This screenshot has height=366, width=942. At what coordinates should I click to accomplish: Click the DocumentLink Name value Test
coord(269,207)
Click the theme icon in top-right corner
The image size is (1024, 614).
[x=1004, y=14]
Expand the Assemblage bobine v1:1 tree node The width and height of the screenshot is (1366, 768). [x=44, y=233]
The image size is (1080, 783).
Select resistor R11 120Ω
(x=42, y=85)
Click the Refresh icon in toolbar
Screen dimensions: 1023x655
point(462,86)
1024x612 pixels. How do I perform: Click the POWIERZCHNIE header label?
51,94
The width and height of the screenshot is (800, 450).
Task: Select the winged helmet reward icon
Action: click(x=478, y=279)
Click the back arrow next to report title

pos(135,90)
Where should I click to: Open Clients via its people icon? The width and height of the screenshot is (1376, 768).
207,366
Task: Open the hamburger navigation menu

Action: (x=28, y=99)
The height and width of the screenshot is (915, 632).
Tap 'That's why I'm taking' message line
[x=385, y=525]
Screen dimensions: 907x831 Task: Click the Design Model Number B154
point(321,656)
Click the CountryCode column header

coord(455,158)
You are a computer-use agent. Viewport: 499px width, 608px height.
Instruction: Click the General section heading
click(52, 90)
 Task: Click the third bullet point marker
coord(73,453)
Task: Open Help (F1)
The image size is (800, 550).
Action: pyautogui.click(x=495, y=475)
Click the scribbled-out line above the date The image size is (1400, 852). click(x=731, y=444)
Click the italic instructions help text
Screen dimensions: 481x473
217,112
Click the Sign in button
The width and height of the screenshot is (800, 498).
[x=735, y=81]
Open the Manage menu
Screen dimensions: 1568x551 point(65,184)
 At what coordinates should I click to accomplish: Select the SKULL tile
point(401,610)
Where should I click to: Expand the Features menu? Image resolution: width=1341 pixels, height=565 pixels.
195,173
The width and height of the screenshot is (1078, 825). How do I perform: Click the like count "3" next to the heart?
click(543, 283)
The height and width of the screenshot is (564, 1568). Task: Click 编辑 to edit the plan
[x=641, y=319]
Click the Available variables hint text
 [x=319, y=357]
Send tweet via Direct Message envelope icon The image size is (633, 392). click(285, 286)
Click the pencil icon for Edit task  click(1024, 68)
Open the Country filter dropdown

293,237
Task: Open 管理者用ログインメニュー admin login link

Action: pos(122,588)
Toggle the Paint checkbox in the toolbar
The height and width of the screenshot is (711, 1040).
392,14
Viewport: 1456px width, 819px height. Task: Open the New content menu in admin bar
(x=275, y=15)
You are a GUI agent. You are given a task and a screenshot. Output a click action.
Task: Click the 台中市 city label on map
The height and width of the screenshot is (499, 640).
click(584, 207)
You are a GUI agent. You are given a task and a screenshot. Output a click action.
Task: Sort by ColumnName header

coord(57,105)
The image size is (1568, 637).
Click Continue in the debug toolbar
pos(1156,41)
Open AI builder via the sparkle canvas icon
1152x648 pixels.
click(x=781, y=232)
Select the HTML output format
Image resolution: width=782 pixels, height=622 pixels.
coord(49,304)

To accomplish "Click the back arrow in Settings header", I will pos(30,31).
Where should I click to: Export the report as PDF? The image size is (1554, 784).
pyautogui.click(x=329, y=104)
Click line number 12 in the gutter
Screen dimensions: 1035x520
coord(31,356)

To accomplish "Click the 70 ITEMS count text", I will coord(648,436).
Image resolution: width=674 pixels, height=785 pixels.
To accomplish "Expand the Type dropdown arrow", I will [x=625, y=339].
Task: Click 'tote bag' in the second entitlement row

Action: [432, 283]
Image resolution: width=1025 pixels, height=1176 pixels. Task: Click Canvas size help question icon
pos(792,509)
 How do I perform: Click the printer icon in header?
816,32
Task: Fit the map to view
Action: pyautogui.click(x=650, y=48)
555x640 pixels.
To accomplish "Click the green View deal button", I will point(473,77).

* [Task prompt]
How many lines of the entries contain "will"? Answer with a number alone.

* [Task response]
4